-- Supplied records follows --

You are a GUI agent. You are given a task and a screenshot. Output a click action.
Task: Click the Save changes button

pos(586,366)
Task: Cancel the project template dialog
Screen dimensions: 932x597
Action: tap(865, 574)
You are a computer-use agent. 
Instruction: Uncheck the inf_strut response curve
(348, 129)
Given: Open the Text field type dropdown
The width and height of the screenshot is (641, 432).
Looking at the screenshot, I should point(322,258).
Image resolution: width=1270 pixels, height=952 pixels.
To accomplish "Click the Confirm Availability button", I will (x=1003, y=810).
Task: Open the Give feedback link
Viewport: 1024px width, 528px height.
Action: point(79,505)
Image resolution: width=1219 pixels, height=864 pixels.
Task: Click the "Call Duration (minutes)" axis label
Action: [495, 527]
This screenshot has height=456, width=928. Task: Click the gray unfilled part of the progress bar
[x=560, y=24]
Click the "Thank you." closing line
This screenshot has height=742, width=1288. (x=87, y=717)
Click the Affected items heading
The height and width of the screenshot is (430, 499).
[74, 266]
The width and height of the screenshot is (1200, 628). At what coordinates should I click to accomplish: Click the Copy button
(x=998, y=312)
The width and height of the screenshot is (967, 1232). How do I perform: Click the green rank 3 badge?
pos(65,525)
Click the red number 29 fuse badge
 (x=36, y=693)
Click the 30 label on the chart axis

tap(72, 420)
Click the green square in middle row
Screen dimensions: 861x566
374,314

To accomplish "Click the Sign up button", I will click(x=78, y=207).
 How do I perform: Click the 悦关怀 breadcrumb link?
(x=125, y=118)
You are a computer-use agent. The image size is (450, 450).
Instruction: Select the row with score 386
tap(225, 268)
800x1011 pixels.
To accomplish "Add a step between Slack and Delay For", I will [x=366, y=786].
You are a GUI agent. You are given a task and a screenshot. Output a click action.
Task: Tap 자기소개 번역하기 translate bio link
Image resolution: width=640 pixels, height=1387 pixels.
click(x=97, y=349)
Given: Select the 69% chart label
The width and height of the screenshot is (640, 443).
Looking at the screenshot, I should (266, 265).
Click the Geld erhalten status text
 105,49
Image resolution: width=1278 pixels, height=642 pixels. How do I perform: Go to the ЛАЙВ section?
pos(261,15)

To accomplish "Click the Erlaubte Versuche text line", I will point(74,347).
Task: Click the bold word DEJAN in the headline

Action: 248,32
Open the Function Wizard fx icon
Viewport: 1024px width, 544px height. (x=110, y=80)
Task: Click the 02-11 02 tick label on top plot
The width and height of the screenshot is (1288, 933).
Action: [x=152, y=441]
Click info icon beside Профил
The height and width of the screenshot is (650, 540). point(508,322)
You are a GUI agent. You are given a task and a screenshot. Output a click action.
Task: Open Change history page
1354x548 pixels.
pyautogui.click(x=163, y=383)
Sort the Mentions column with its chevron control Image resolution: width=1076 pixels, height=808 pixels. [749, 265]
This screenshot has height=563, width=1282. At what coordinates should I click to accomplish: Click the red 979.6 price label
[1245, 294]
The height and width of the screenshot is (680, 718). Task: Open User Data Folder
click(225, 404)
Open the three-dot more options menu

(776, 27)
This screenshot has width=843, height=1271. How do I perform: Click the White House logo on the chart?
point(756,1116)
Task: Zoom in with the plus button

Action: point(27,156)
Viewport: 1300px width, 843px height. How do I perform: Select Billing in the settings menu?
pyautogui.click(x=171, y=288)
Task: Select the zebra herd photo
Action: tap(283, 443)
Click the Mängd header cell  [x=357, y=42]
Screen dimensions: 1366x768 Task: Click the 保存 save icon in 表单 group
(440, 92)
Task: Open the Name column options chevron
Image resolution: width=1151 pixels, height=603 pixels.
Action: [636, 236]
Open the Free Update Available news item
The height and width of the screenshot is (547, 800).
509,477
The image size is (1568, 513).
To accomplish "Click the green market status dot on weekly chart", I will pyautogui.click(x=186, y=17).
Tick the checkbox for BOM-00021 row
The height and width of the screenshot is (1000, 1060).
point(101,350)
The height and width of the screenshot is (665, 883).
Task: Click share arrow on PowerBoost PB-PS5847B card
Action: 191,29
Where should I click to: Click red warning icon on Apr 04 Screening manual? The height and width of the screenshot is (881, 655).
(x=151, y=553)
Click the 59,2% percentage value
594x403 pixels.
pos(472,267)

-- Supplied records concluded --

The task
Transcribe each of the records verbatim.

Answer for this exercise
You are a GUI agent. You are given a task and a screenshot. Output a click action.
Task: Click the Save changes button

pos(586,366)
Task: Cancel the project template dialog
Screen dimensions: 932x597
Action: tap(865, 574)
You are a computer-use agent. 
Instruction: Uncheck the inf_strut response curve
(348, 129)
Given: Open the Text field type dropdown
The width and height of the screenshot is (641, 432).
Looking at the screenshot, I should point(322,258).
Image resolution: width=1270 pixels, height=952 pixels.
To accomplish "Click the Confirm Availability button", I will (x=1003, y=810).
Task: Open the Give feedback link
Viewport: 1024px width, 528px height.
Action: point(79,505)
Image resolution: width=1219 pixels, height=864 pixels.
Task: Click the "Call Duration (minutes)" axis label
Action: [495, 527]
This screenshot has height=456, width=928. Task: Click the gray unfilled part of the progress bar
[x=560, y=24]
Click the "Thank you." closing line
This screenshot has height=742, width=1288. (x=87, y=717)
Click the Affected items heading
The height and width of the screenshot is (430, 499).
[74, 266]
The width and height of the screenshot is (1200, 628). At what coordinates should I click to accomplish: Click the Copy button
(x=998, y=312)
The width and height of the screenshot is (967, 1232). How do I perform: Click the green rank 3 badge?
pos(65,525)
Click the red number 29 fuse badge
 (x=36, y=693)
Click the 30 label on the chart axis

tap(72, 420)
Click the green square in middle row
Screen dimensions: 861x566
374,314

To accomplish "Click the Sign up button", I will click(x=78, y=207).
 How do I perform: Click the 悦关怀 breadcrumb link?
(x=125, y=118)
You are a computer-use agent. The image size is (450, 450).
Instruction: Select the row with score 386
tap(225, 268)
800x1011 pixels.
To accomplish "Add a step between Slack and Delay For", I will [x=366, y=786].
You are a GUI agent. You are given a task and a screenshot. Output a click action.
Task: Tap 자기소개 번역하기 translate bio link
Image resolution: width=640 pixels, height=1387 pixels.
click(x=97, y=349)
Given: Select the 69% chart label
The width and height of the screenshot is (640, 443).
Looking at the screenshot, I should (266, 265).
Click the Geld erhalten status text
 105,49
Image resolution: width=1278 pixels, height=642 pixels. How do I perform: Go to the ЛАЙВ section?
pos(261,15)

To accomplish "Click the Erlaubte Versuche text line", I will point(74,347).
Task: Click the bold word DEJAN in the headline

Action: 248,32
Open the Function Wizard fx icon
Viewport: 1024px width, 544px height. (x=110, y=80)
Task: Click the 02-11 02 tick label on top plot
The width and height of the screenshot is (1288, 933).
Action: [x=152, y=441]
Click info icon beside Профил
The height and width of the screenshot is (650, 540). point(508,322)
You are a GUI agent. You are given a task and a screenshot. Output a click action.
Task: Open Change history page
1354x548 pixels.
pyautogui.click(x=163, y=383)
Sort the Mentions column with its chevron control Image resolution: width=1076 pixels, height=808 pixels. [749, 265]
This screenshot has height=563, width=1282. At what coordinates should I click to accomplish: Click the red 979.6 price label
[1245, 294]
The height and width of the screenshot is (680, 718). Task: Open User Data Folder
click(225, 404)
Open the three-dot more options menu

(776, 27)
This screenshot has width=843, height=1271. How do I perform: Click the White House logo on the chart?
point(756,1116)
Task: Zoom in with the plus button

Action: point(27,156)
Viewport: 1300px width, 843px height. How do I perform: Select Billing in the settings menu?
pyautogui.click(x=171, y=288)
Task: Select the zebra herd photo
Action: tap(283, 443)
Click the Mängd header cell  [x=357, y=42]
Screen dimensions: 1366x768 Task: Click the 保存 save icon in 表单 group
(440, 92)
Task: Open the Name column options chevron
Image resolution: width=1151 pixels, height=603 pixels.
Action: [636, 236]
Open the Free Update Available news item
The height and width of the screenshot is (547, 800).
509,477
The image size is (1568, 513).
To accomplish "Click the green market status dot on weekly chart", I will pyautogui.click(x=186, y=17).
Tick the checkbox for BOM-00021 row
The height and width of the screenshot is (1000, 1060).
point(101,350)
The height and width of the screenshot is (665, 883).
Task: Click share arrow on PowerBoost PB-PS5847B card
Action: 191,29
Where should I click to: Click red warning icon on Apr 04 Screening manual? The height and width of the screenshot is (881, 655).
(x=151, y=553)
Click the 59,2% percentage value
594x403 pixels.
pos(472,267)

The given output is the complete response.